Comparing the Diagnostic Performance of Quantitative PCR, Digital Droplet PCR, and Next-Generation Sequencing Liquid Biopsies for Human Papillomavirus–Associated Cancers

Abstract

HPV-associated cancers, including oropharyngeal squamous cell carcinoma(HPV+OPSCC), cervical cancer(HPV+CC), and squamous cell carcinoma of the anus(HPV+SCCA), release circulating tumor HPV DNA(ctHPVDNA) into the blood. The diagnostic performance of ctHPVDNA detection depends on the approaches utilized and the individual assay metrics. A comparison of these approaches has not been systematically performed to inform expected performance, which in turn impacts clinical interpretation. A meta-analysis was performed using Ovid MEDLINE, Embase, and Web of Science Core Collection databases to assess the diagnostic accuracy of ctHPVDNA detection across cancer anatomic sites, detection platforms, and blood components.
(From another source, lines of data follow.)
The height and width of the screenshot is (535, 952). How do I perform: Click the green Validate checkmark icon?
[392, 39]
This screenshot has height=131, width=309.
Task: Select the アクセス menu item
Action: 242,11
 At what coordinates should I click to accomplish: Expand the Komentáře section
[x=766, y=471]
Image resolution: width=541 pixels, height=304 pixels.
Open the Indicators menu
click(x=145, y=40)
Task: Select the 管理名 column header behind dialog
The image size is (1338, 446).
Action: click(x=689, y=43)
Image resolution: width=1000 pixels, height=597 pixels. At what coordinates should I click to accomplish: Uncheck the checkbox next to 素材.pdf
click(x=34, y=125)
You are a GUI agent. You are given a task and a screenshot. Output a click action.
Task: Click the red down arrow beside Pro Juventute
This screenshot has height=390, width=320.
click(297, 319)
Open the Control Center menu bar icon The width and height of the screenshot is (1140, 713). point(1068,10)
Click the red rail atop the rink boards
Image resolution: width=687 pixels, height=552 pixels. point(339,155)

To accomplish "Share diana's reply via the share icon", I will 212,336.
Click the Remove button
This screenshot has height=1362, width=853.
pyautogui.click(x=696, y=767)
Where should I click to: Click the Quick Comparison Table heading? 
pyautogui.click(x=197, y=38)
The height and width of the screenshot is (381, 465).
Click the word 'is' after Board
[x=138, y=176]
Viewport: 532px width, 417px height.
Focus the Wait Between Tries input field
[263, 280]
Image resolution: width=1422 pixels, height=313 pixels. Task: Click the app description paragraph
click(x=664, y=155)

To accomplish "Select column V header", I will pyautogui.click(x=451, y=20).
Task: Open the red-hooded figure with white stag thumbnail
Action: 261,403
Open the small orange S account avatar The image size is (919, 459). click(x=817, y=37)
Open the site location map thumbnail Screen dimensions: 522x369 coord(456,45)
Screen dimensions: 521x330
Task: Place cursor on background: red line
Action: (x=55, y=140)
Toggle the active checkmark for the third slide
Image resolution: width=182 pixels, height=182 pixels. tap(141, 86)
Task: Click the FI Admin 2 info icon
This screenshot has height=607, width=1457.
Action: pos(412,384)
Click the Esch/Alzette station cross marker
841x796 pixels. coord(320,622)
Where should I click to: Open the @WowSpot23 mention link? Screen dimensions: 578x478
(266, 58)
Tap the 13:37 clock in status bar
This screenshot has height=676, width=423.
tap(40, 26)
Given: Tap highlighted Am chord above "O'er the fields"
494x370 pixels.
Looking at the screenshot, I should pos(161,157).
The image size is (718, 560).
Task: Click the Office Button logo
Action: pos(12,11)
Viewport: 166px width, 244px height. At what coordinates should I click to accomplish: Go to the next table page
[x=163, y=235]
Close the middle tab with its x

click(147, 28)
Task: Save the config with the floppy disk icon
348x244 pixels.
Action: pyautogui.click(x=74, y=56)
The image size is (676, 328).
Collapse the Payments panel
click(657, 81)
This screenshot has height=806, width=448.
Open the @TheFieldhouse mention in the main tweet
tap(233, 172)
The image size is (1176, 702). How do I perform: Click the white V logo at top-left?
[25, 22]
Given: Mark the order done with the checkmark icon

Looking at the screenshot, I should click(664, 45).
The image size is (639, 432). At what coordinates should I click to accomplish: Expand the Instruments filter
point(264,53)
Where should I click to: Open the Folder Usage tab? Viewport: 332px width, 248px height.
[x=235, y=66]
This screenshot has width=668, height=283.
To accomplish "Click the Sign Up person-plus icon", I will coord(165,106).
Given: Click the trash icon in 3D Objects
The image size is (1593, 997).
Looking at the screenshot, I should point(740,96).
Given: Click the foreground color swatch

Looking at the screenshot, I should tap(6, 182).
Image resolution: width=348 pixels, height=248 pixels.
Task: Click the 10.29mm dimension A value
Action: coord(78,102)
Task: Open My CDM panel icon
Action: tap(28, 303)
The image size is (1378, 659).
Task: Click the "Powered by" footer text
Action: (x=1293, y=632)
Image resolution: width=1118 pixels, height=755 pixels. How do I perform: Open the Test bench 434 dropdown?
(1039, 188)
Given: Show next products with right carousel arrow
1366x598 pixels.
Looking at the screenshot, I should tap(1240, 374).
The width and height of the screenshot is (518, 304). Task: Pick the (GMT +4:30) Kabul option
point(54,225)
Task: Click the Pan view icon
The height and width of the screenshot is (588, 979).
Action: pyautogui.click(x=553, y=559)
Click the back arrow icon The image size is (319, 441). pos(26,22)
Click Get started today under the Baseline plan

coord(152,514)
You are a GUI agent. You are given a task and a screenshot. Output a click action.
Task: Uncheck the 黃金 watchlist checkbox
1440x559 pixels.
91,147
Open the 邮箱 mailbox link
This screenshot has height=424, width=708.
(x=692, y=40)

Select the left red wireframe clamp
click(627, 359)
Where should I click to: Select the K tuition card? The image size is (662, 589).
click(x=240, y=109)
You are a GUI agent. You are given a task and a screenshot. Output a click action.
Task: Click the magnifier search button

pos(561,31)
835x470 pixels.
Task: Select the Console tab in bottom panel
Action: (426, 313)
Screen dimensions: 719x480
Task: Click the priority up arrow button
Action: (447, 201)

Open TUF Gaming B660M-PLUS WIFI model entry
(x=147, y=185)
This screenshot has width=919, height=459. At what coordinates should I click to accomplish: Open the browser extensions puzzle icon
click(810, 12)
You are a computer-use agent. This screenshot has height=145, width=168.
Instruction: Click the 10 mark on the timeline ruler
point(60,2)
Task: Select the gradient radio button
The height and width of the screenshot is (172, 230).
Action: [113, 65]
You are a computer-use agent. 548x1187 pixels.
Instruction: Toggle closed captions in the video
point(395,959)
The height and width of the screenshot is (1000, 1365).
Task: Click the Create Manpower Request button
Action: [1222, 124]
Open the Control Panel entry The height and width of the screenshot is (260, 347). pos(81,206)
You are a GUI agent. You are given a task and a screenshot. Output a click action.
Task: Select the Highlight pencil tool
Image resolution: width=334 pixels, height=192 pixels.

The population included HPV+OPSCC, HPV+CC, and HPV+SCCA patients with pre-treatment samples analyzed by quantitative PCR(qPCR), digital droplet PCR(ddPCR), or next generation sequencing(NGS). 36 studies involving 2,986 patients met the inclusion criteria. The sensitivity, specificity and quality of each study were assessed and pooled for each analysis.The sensitivity of ctHPVDNA detection was greatest with NGS, followed by ddPCR and lastly qPCR when pooling all studies, while specificity was similar(sensitivity: ddPCR>qPCR, p<0.001; NGS>ddPCR, p=0.014). ctHPVDNA from OPSCC was more easily detected compared to CC and SCCA, overall(p=0.044). In conclusion, detection platform, anatomic site of the cancer and blood component utilized impacts ctHPVDNA detection and must be considered when interpreting results. Plasma NGS-based testing should be considered the most sensitive approach for ctHPVDNA overall.